With no electricity and dwindling supplies, anxious residents scribbled a plea to the world on the pavement at an intersection in town. "S.O.S," it read. "Necesitamos Agua/Comida." We need water and food.
An aid official snapped a photo of the message four days later while doing an aerial assessment of Maria's devastation. It was widely shared on social media and caught the attention of Puerto Rico Gov. Ricardo Rosselló.
With the help of the National Guard, Rosselló helped deliver a shipment of supplies to Punta Santiago a week after Maria hit.

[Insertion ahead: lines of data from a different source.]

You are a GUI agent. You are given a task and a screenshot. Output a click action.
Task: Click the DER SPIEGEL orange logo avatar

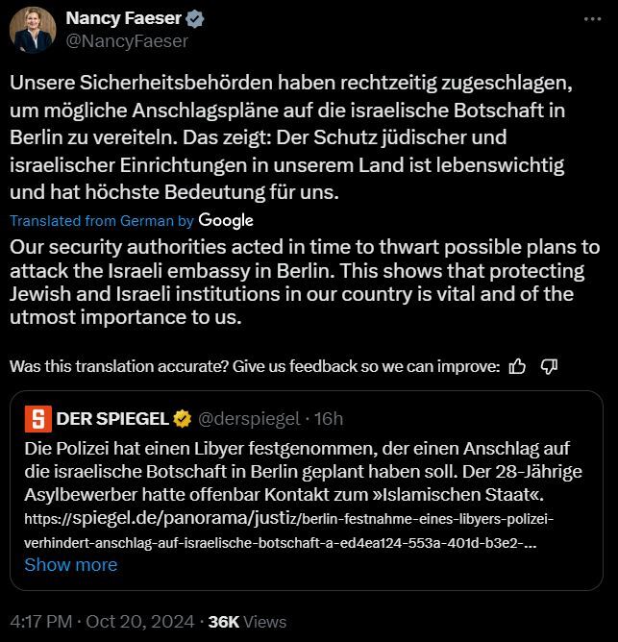pos(38,419)
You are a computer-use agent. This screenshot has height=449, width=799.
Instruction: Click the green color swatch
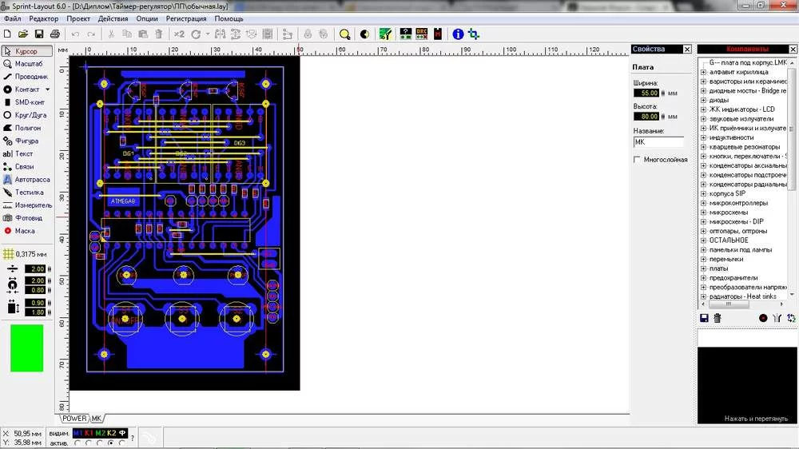[26, 348]
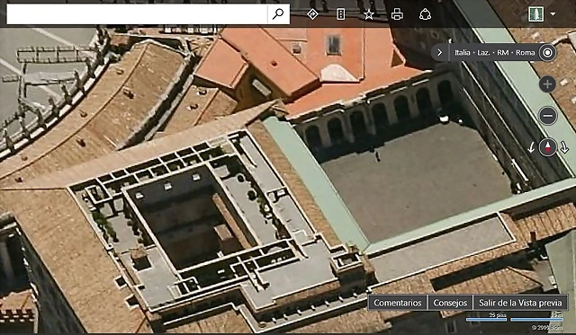The height and width of the screenshot is (335, 576).
Task: Click the printer icon
Action: click(x=397, y=14)
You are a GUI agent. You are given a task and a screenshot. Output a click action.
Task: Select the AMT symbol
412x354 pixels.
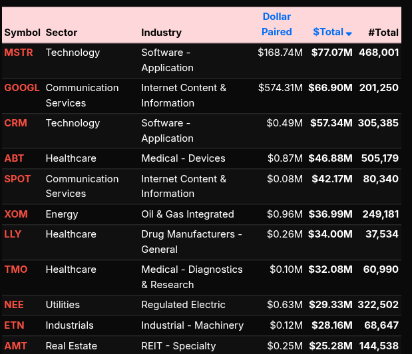click(15, 346)
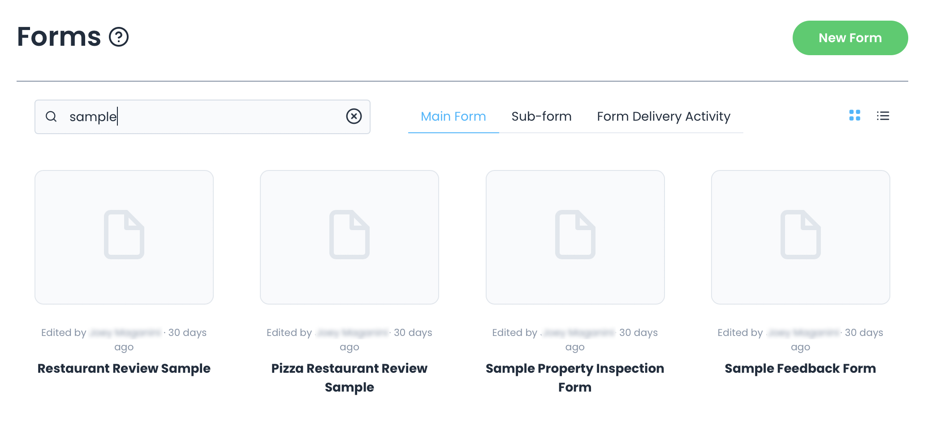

But the Category 4 hurricane left most of the island without power for months and caused billions of dollars in damages. And Punta Santiago, whose economy relies largely on tourism, faced a long rebuilding process.
... and now
Fast forward to Monday -- 11 months to the day after Maria struck. The same spot on the same street in Punta Santiago now displays a different message, one that may inspire travel: "Bienvenidos," or welcome. Residents gathered to write it on the asphalt, along with other words of hope and a message for the media: #CoverTheProgress.
(Excerpt) Read more at edition.cnn.com ...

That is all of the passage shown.